Perhaps 2008 has now receded enough down the memory hole that investors/traders see less of a need to pay up for longer-term insurance. Here’s a snapshot of how VIX futures opened on Monday:
The VIX printed about 19.25 at the time. There’s still premium left in the futures beyond November, but it’s much lower than we saw this summer. December has about 6.5 weeks to expiration and carries a roughly $2 premium. It wasn’t that long ago we saw $6 premiums in similar duration futures.

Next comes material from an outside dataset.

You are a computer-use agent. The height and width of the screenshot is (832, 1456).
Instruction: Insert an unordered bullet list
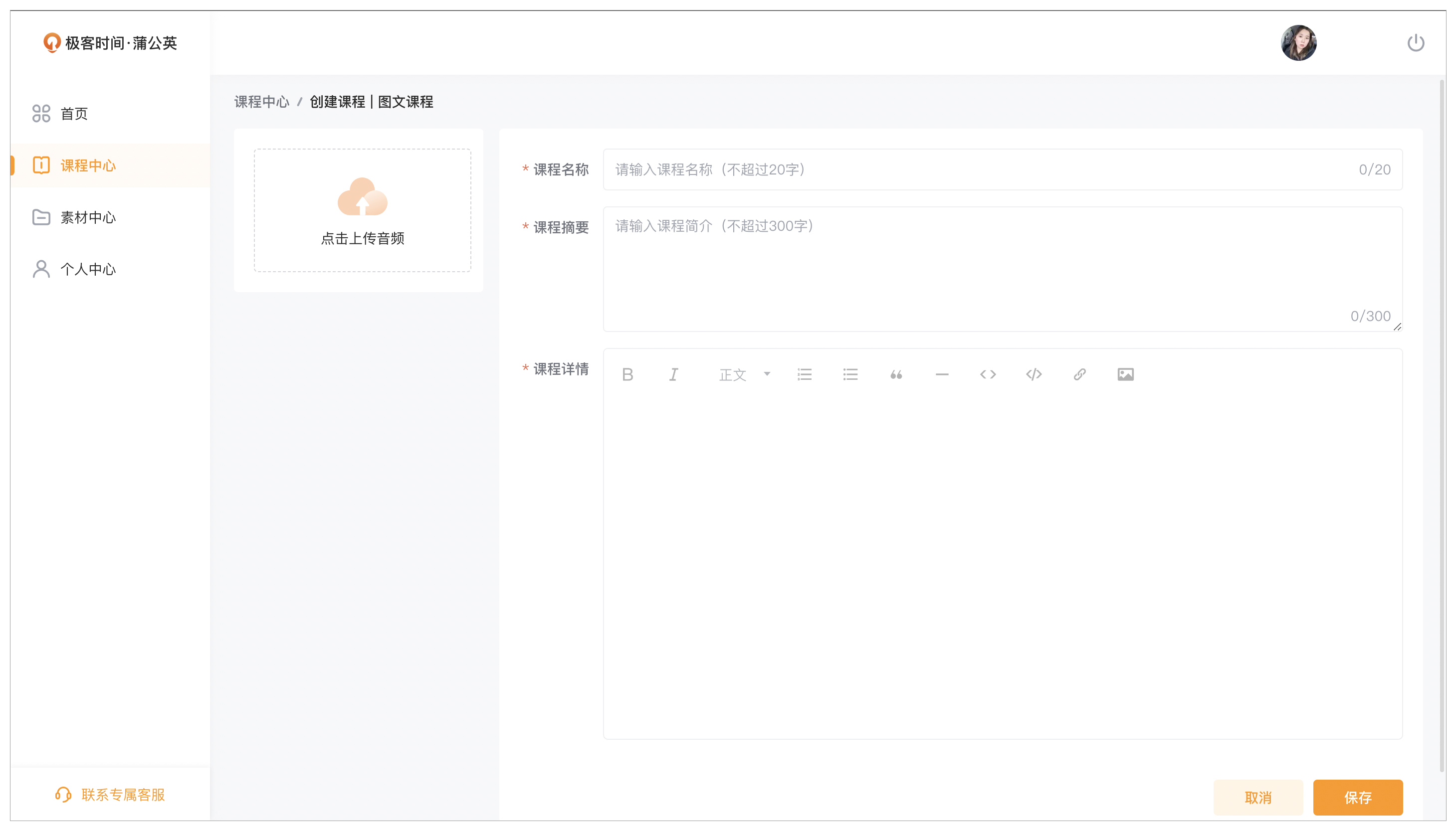[850, 374]
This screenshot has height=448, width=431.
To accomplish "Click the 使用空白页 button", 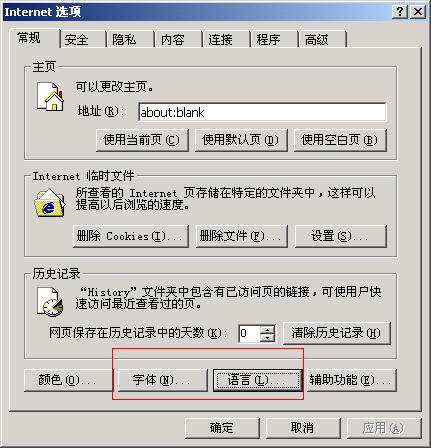I will (x=340, y=140).
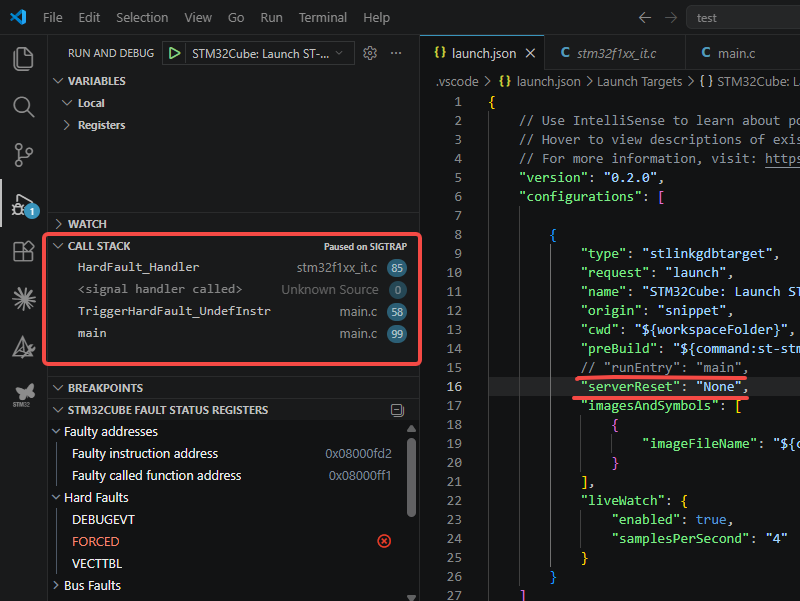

At the other end, we see June carrying $7 versus $10 and above for similar duration futures not all that long ago. Not to mention the absolute values of out-month futures were in the low 30s, so it’s a double whammy for futures owners in that they got hit by declines in the VIX itself and by the futures premium erosion.
This has taken a huge toll on the iPath S&P 500 VIX Mid-Term Futures ETN (NYSE: VXZ), which proxies VIX futures with a four-to-seven-month duration. Here’s how VXZ looks over the past six months:
That’s a 27% drop since late August in what was previously a pretty placid instrument. VXZ does not have the same structural challenges of VXX, namely the contango drag. The VIX futures curve is virtually as flat as the world in a Thomas Friedman book, so there’s little cost rolling out to maintain duration. That VXZ decline simply reflects declining fears about volatility out in time.
Going forward, you can argue both sides. VXZ obviously represents a better buy now than it did three months ago if for no other reason than you are buying a lower VIX with lower VIX futures premiums. On the other hand, the VIX is not cheap compared to realized volatility of the S&P 500 (SPX), which currently resides near 11. So if you pay 26 for an out-month future, you are anticipating that realized volatility in the market will double by then.